VEGF analysis induced by endothelialized gas-plasma treated D,L-PLA scaffolds.

Purpose: Vascular endothelial growth factor (VEGF) isoforms play different roles in the temporal sprouting of endothelial-lined vessels in a nude mouse peritoneal model as cells respond to nontreated control and gas-plasma-treated bioresorbable poly-D,L-lactide acid 3D scaffolds with human aortic endothelial cells (HAEC).

Methods And Materials: Nude mice peritoneums were incubated with HAEC (CW = control; TW = gas-plasma treated) or polymer scaffolds (Cp = control; Tp = treated) for 12, 24 and 72 days. Cytoplasmic and nuclear protein fractions were isolated using NER, electrophoresized using NuPAGE-MES and analyzed by WesternBreeze Chemiluminescent.

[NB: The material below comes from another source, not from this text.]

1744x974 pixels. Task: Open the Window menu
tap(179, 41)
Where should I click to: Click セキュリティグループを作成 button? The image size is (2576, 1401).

Results: Prominent VEGF bands included 28, 45 and 62 kDa; 52-kDa VEGF observed in cytoplasmic TW fractions contributed about 18.6% at 12 days, 20.0% at 24 days and 13.1% at 72 days of the total VEGF signal. Yet, it was only noted in CW at 72 days where it accounted for 6.9%. A unique 32-kDa band appeared in both Cp (24.6%) and Tp (18.3%). Significant differences between band densities occurred for cytoplasmic nuclear CW24- TW24 (P = .022), CW72-TW72 (P = .011) and, also, cytoplasmic Cp24-Tp24 (P = .038).

Conclusions: The temporal and spatial organization of the TW isoforms results in more angiogenesis.